BIAS-project and Sound Monitoring Locations

An extensive BIAS sound monitoring programme was launched by the joint effort of scientists from six Baltic Sea countries - Sweden, Denmark, Germany, Poland, Estonia, and Finland. In shallow watered seas this programme stands out for its longevity and spatial coverage. Figure 1 shows the sound monitoring locations of the BIAS-project. The locations were chosen to cover different depths, seabed substrates and ship traffic intensities. The numbering of the monitoring locations follows a clockwise direction around the coast of the Baltic Sea. The numbering starts in the Øresund Strait near the coast of southern Sweden and finishes with location number 38 in the Faxe Bay, Denmark. A large amount of data has been collected from all these measurement locations during the period from 1 January 2014 to 31 December 2014. For the sake of brevity we will restrict the discussion and analysis to the data from some specific but spatially representative monitoring locations listed in Table 1. This table shows that the water depth of the locations varies from 12 m to 89 m and a variety of seabed substrates. Ice cover did not occur in the selected monitoring locations during the winter of 2014. This was affirmed by the SMHI open-access data from HIROMB BS01 oceanographic forecast model.

Figure 1
figure 1

Underwater sound monitoring locations of the BIAS-project. The locations where SM2M marine submersible recorder was used throughout the sound monitoring are depicted with a circular marker and locations with alternate deployments of the DSG Ocean recorder with triangular markers. More details on the measurement equipment can be found in the methods section of this paper. The numbers of the monitoring locations analysed in this paper are highlighted with a darker colour.

Table 1 Selected monitoring locations from the BIAS-project.

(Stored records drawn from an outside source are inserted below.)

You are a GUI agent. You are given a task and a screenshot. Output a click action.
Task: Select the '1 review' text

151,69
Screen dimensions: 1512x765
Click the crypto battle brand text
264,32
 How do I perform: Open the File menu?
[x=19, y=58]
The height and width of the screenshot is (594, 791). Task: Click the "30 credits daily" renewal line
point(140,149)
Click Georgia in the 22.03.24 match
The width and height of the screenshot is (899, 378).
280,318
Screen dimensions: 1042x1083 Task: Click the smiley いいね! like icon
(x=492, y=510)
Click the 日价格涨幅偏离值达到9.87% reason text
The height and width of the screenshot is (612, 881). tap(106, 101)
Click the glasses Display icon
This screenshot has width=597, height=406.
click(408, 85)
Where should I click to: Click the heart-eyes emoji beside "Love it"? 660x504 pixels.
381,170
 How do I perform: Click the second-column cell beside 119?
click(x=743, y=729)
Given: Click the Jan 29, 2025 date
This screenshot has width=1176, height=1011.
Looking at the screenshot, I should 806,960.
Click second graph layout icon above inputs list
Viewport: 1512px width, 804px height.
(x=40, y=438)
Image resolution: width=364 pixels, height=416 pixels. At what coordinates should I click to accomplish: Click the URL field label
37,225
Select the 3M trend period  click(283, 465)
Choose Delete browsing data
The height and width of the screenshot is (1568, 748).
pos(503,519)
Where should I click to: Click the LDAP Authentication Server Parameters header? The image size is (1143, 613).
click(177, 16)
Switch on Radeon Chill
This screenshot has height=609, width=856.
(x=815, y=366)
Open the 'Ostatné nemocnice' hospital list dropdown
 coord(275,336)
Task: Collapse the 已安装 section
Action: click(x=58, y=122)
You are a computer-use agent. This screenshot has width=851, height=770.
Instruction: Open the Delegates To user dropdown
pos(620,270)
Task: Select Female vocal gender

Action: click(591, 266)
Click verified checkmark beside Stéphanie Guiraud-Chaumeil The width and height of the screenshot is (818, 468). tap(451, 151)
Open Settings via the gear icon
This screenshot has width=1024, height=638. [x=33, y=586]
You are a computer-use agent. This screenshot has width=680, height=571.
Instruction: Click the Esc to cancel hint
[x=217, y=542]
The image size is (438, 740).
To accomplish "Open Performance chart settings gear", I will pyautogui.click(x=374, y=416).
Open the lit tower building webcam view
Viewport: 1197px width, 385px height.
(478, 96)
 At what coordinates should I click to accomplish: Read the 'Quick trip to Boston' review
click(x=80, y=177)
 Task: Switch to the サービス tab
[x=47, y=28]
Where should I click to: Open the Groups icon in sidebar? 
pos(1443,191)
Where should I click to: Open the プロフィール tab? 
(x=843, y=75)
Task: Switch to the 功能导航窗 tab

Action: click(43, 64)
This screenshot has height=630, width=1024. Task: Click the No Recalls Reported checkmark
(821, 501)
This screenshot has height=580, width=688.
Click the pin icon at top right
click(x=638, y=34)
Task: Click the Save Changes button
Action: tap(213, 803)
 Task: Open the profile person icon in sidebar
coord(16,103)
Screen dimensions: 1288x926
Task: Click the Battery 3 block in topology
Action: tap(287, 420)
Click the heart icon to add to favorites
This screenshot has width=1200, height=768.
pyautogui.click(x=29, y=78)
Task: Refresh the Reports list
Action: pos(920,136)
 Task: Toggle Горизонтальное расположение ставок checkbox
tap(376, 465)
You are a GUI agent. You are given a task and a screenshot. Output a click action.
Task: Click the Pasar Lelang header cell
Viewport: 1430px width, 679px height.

The distance to the closest shipping lane as well as the intensity of ship traffic are two important parameters that affect the continuous low frequency anthropogenic sound levels. The proxy of the shipping intensity was taken to be the normalised number of time regularised automatic identification system (AIS) ship distances from the monitoring location. The AIS data for the BIAS project was provided by the Helsinki Commission (HELCOM). The time regularisation of the AIS data was necessary as the intervals for the systems location reporting are irregular in time. The reporting frequency is dependant on the rate of turn and speed of the ships as well as the class of AIS transceiver. The time regularised AIS ship distances were normalised to give the mean number of ships most likely to be present at any time during 2014. Figure 2 shows the differences in the mean number of ships near monitoring locations. Locations 37 (Rønne Banke) and 23 (Saaremaa) stand out as having the lowest shipping intensities in the radius of 20 km where on average only one vessel was present. Figure 2 also shows that in location 37 most of the ships occured in the distance interval 15–20 km. In contrast location 31 (Fehmarn Belt), was exposed to the most intensive shipping. In this location, on average two vessels were present at any given time within 5 km and more than eleven vessels within 20 km. Besides the shipping no other significant anthropogenic sound sources that could have affected the long-term sound levels were present during the monitoring in the selected locations.

Figure 2
figure 2

Average ship traffic intensity at different distance intervals within 20 km maximum range from the monitoring locations in 2014. The intensity calculation is based on 20 second time-regularised ship location data from the automatic identification system (AIS). The mean number of ships corresponds to the most likely number of ships within a distance interval at a randomly selected time during 2014.

Results

Analysis of spatial ambient noise variability

Analysis of the spatial variability of ambient noise is based on the sound measurements in the selected BIAS sound monitoring locations. The underwater ambient sound was expected to be a mixture of the natural sounds, mostly caused by wind driven waves, and the anthropogenic sounds, mostly produced by commercial ship traffic. The spatial variability of the ambient sound arises from the spatial variability of the dominant sound sources as well as from the sound propagation conditions that are dependant on the water column properties, changing bathymetry and seabed substrates. As the Baltic is a shallow sea with average depth of 55 meters its temporal and spatial variability in the sound pressure level is expected to be larger than in the deep water. Also it is expected the high frequency sound contribution should be proportionally more important than in the deep water. The latter is explained by the cut-off phenomena reducing sound propagation in the lower frequencies21,22. In the Baltic Sea, the spatial variation is also caused by the occurrence of ice. While the Southern Baltic Sea is rarely frozen, the Bay of Bothnia and various other sea areas freeze annually. The extent of the ice cover can vary greatly with each year. The soundscape of the sea when covered with ice is expected to be very different when compared to the period when the sea is open23. This change was recorded in the middle of the Bay of Bothnia in the BIAS sound monitoring location 11 during the winter of 2016. Figure 3 shows 10 dB decrease in the SPL in the 2 kHz one-third octave band with the growing ice cover. The true decrease might be even higher as the recorders self-noise level restricted measuring the SPL lower than 70 dB re 1 μPa in this one-third octave band. The self-noise levels of the recorder are presented the methods section in Table 2. The presented ice cover data originated from the The Finnish meteorological Institute.

Figure 3
figure 3

The effect of ice on the measured 2 kHz one-third octave band SPL in the Bothnian Bay BIAS sound monitoring location 11. The ice concentration is a fraction that expresses the sea surface ice cover in one-tenths (1/10). The complete coverage by ice corresponds to 10/10. The pink background highlights the time period when the ice concentration seems to affect the measured sound levels the most. During ice cover a wide selection of ice dynamics driven impulsive sounds is apparent. In this location the ship traffic intensity was relatively low but the recordings still contain the sounds of some ships breaking through ice.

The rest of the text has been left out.